Los amistosos, mil historias en la grada.

La noticia llegó temprano y corrió por los chats: Colombia va con la pesada. En aeropuertos y oficinas se repitió el ritual: mirar la lista, buscar los nombres propios —James, Díaz, Lerma, Borré— y empezar a hacer planes para el fin de semana. Fort Lauderdale primero; Nueva York después. Dos ciudades, una misma camiseta.

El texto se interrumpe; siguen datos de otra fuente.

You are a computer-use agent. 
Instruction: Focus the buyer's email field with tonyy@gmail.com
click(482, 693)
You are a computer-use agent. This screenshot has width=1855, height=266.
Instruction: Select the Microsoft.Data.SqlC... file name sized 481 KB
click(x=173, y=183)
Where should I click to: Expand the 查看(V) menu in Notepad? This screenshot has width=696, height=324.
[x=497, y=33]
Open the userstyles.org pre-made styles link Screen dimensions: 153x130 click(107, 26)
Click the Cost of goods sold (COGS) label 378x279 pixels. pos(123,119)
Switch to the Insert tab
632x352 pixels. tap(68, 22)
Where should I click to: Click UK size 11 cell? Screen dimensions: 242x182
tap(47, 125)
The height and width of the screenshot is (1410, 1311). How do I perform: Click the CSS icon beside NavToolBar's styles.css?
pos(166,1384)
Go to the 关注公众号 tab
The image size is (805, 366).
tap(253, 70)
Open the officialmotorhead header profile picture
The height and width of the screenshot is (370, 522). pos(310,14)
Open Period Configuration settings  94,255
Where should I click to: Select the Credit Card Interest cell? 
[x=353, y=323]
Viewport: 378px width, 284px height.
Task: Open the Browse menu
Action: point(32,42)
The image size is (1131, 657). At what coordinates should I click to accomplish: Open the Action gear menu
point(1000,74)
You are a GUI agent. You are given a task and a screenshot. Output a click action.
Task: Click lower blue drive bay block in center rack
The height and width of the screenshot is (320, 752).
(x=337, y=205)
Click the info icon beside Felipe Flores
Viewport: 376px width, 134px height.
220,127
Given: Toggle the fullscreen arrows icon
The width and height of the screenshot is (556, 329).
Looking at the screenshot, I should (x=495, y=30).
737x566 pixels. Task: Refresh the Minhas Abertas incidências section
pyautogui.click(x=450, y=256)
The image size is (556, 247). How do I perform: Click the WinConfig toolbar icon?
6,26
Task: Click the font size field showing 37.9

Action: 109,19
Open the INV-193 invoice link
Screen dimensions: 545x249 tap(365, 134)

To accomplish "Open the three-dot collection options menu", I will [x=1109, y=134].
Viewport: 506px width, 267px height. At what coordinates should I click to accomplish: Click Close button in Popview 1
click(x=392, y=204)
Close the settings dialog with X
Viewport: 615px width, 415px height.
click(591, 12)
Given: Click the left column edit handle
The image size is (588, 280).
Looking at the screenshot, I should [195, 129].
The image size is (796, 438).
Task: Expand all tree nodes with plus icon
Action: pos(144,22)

En la sede de concentración, los saludos se mezclan con risas y cámaras. Néstor Lorenzo observa y toma nota: vuelve Camilo Vargas; Arias calza de nuevo la banda; Córdoba llega con ganas. El grupo huele a reencuentro.
Voces de vestuario
“Es cerrar el año bien”, se oye en el pasillo. James habla de pausa y último pase; Lucho, de tomar decisiones en el área. Desde la línea, Lerma ordena y da equilibrio. La película ya tiene guión: recuperar, activar a James, correr con Díaz.
Las dos paradas
Nueva Zelanda en Fort Lauderdale será el primer asalto: calor, familia en la grada, banderas interminables. El 18 en Nueva York, la noche del Citi Field; la ciudad que no duerme y un estadio beisbolero que se pinta de amarillo.
Regresos que pesan
La vuelta de Vargas es más que un apellido: es experiencia para noches bravas. Arias trae memoria de recorridos largos; Mina y Cuesta, voz y anticipo. El plan es simple: sostener la identidad y sumar minutos juntos.
La gente
En Queens ya se organizan caravanas; en Florida, los restaurantes cambian la música por cánticos. La Selección no solo juega: convoca memorias de familia y país.
Lo que se busca
No hay promesas grandilocuentes. Hay tareas: mejorar la eficacia y ajustar la salida ante presión. Los amistosos tienen forma de examen amable: puntúan la convivencia táctica y la mentalidad.
Epílogo de año
Cuando el árbitro pite en Nueva York, la Tricolor habrá dejado otra postal en el álbum de la gente. Con 26 nombres y un mismo canto, Colombia se prepara para lo que viene.